Recently, Snowflake released external access integrations into general availability. This allows Snowflake admins to create secure tunnels for Snowflake to communicate with the outside world, and can therefore communicate with external APIs to complete all manner of tasks. For example – external access could be used for any of the following, among many others:
- Send alerts to Teams webhooks so that the alerts can be presented in a Teams channel.
- Send alerts to Slack webhooks so that the alerts can be presented in a Slack channel.
- Communicate with a Matillion ETL API to trigger jobs.
- Communicate with the Matillion DPC API to trigger pipelines.
- Communicate with a Tableau Server/Cloud API to trigger datasource extract refreshes (this post).
- Communicate with any other external API for any other reason, the opportunities are limitless!
This specific article focuses on how to communicate with the REST API for a Tableau Server/Cloud deployment to refresh extracts in a published datasource/workbook, however this series will include the other examples above as well. With each new article, the entry above will be converted to a link.
How Does External Access in Snowflake Work?
Before we dive into the specific example, let’s cover the architecture involved for external access in Snowflake.
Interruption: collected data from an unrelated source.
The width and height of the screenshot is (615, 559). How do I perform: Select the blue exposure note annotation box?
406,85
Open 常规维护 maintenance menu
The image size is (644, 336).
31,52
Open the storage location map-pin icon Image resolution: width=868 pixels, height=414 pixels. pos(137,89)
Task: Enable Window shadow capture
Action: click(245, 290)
There are four main components:
- A network rule that controls where traffic is allowed to travel to..
- An external access integration that allows Snowflake objects to leverage the network rule
- An optional security component to facilitate authentication. This usually leverages a Snowflake Secret object that can either securely store information such as a username and password, or make use of a related Security Integration object that facilitates OAuth authentication with an API endpoint.
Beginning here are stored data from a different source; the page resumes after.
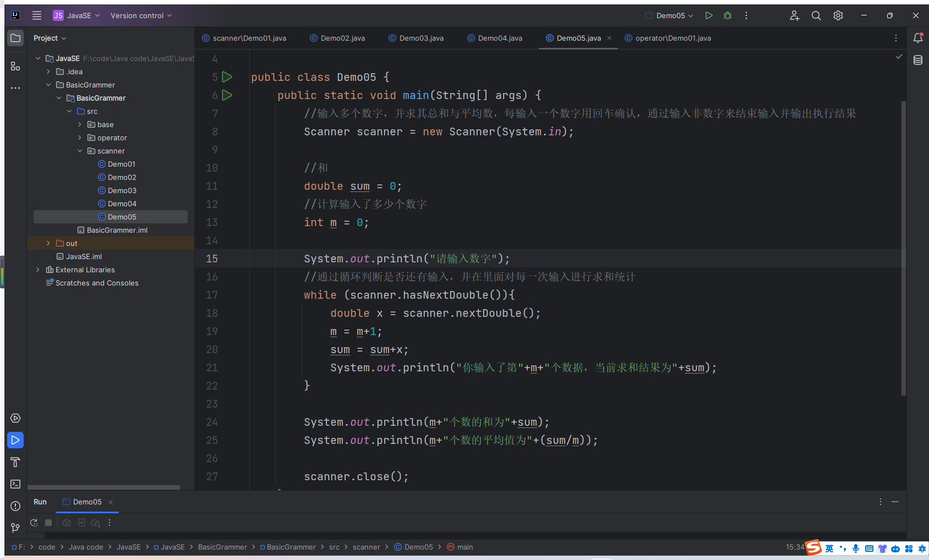Toggle the Run tool window button

15,440
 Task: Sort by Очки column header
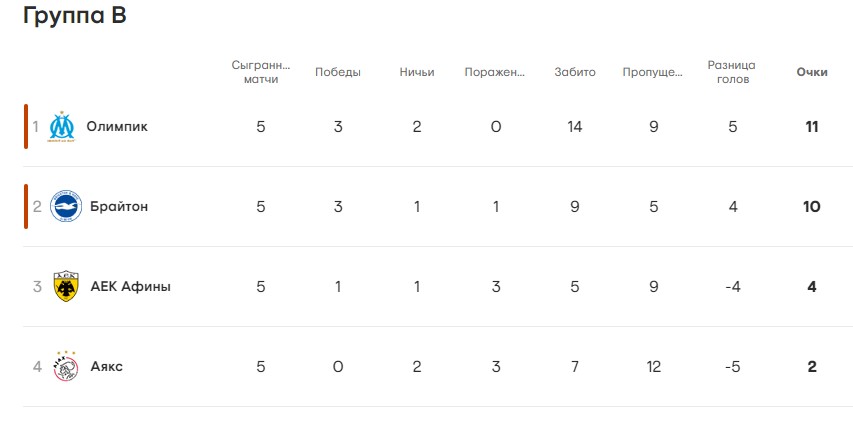[812, 72]
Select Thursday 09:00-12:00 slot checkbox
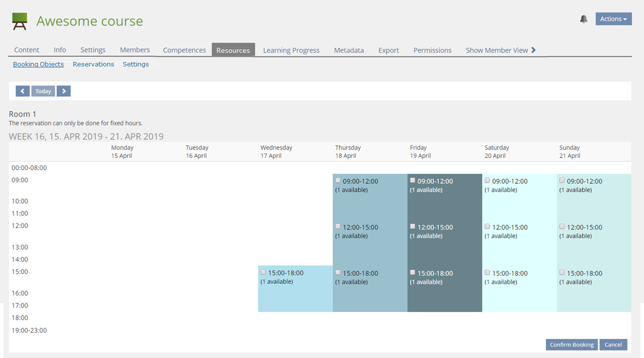The image size is (644, 358). tap(338, 180)
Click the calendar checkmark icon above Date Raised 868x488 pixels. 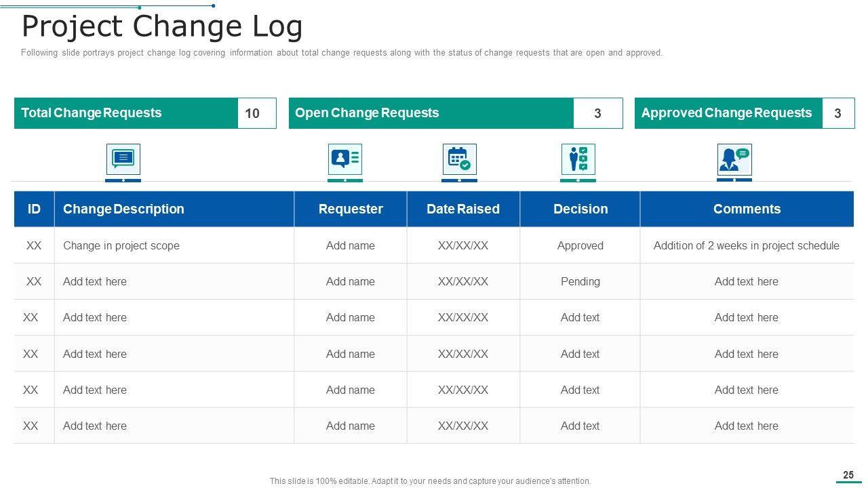click(x=459, y=159)
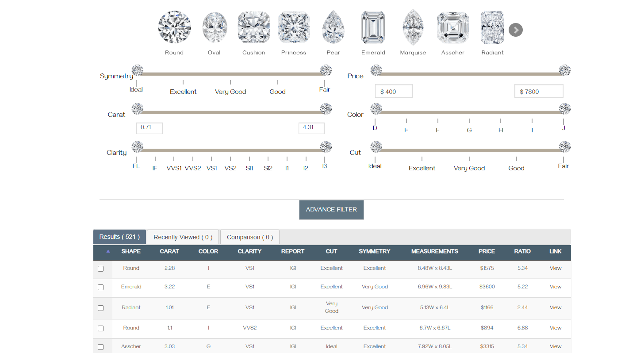Viewport: 644px width, 353px height.
Task: Select the Princess cut diamond icon
Action: tap(294, 27)
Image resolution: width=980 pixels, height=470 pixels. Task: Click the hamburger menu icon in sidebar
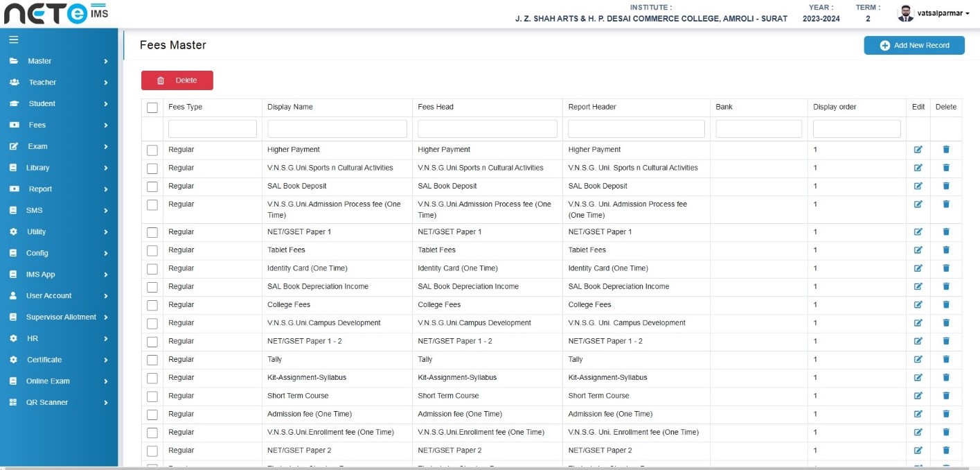tap(14, 40)
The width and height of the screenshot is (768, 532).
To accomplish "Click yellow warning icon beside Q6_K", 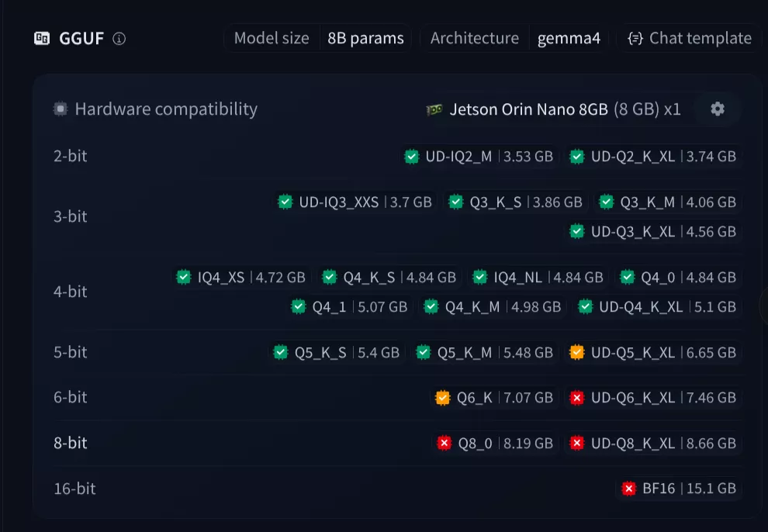I will (443, 398).
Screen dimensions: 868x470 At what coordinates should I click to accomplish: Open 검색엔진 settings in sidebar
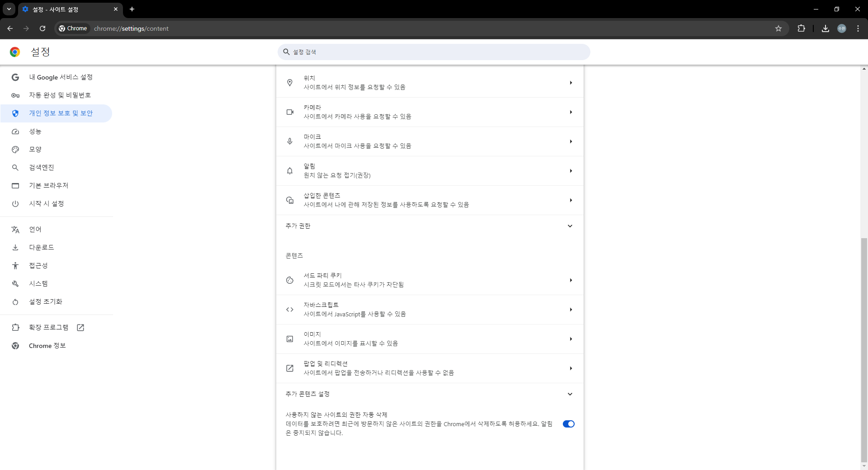[x=42, y=168]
- A Snowflake object such as a stored procedure or a user defined function (UDF) that leverages the external access integration.
This is demonstrated in the following diagram:
How to Configure an Outbound Network Rule
In short, network rules are database objects that store information on a type of network traffic for Snowflake. This traffic can be one of two categories:
- Ingress – Traffic from outside of Snowflake that is coming in to Snowflake
- Egress – Traffic that is leaving Snowflake and travelling outside
This article specifically focuses on the egress category, and how we can leverage this to enable Snowflake to communicate with endpoints outside of Snowflake’s network. Note that in Snowflake’s terminology, the category (ingress/egress) is referred to as the “mode,” and this terminology will be used for the rest of this article.
Example Network Rule for External Access
Here is a simple example for creating an outbound/egress network rule:
create network rule "MY_OUTBOUND_NETWORK_RULE" type = HOST_PORT -- Always use this value for external access integrations mode = EGRESS -- Always use this value for external access integrations value_list = ('?????') -- Populate with host(s) of the target endpoint(s), such as matillion.customer.com, host.online.tableau.com, customer.webhook.office.com, eu1.api.matillion.com, etc comment = 'Allows traffic to be sent to the host(s) in the value_list' ;
It is important to note that Snowflake stores network rules as database objects, meaning they sit inside schemas in databases. This is different to network policies, which are account-level objects. This is easy to get confused, which is why it has been mentioned here.
Specific Network Rule Example
The following network rule could be leveraged to enable outbound/egress traffic with Tableau Server/Cloud API:
create network rule "EXTERNAL_ACCESS"."NETWORK_RULES"."EGRESS__TABLEAU_API" type = HOST_PORT mode = EGRESS value_list = ('?????') -- Populate with host of the target Tableau Server/Cloud instance, such as tableau.company.com for a server or 10ax.online.tableau.com for Tableau Cloud comment = 'Allows traffic to be sent to the API for the Tableau Server deployment' ;
How To Set up an External Access Integration
In short, external access integrations are account-level objects that act as the bridge between egress network rules and any other Snowflake objects (stored procedures/UDFs).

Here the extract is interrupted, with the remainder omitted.